**THE REQUEST**
Lay out as a numbered list, omitting blank lines, only the part of the data that opens with the line containing "Where should I click to: Click the setCountry" and closes with the line containing "This screenshot has width=632, height=588.", both included.

**RECORDS FOR THIS EXERCISE**

================================

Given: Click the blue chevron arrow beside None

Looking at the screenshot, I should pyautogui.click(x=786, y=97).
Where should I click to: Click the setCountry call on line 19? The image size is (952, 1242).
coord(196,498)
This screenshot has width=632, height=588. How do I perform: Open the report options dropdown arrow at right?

================================

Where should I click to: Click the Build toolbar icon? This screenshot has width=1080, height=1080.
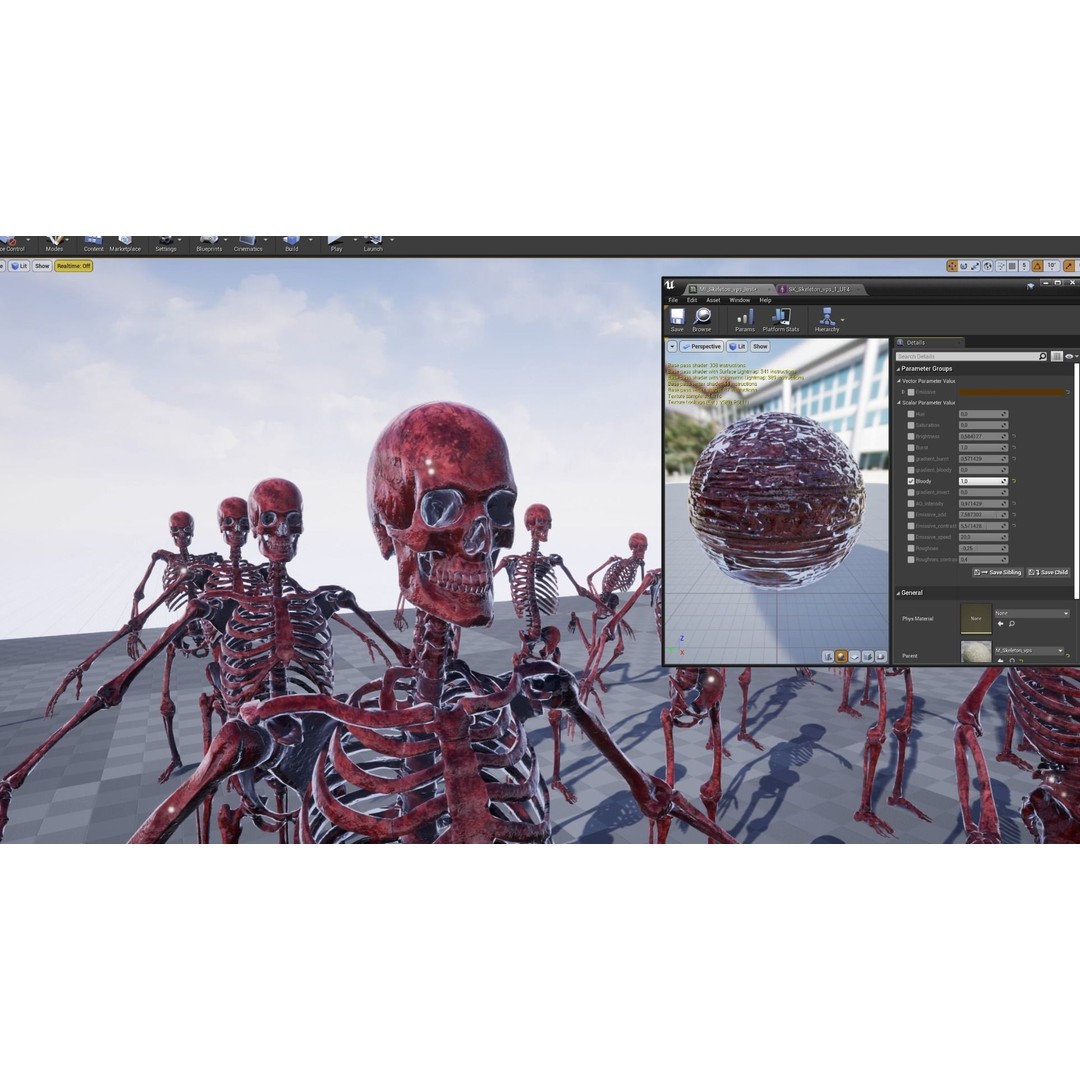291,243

================================

**OUTPUT FOR THIS EXERCISE**
1. Where should I click to: Click the setCountry call on line 19? The image size is (952, 1242).
2. coord(196,498)
3. This screenshot has width=632, height=588. How do I perform: Open the report options dropdown arrow at right?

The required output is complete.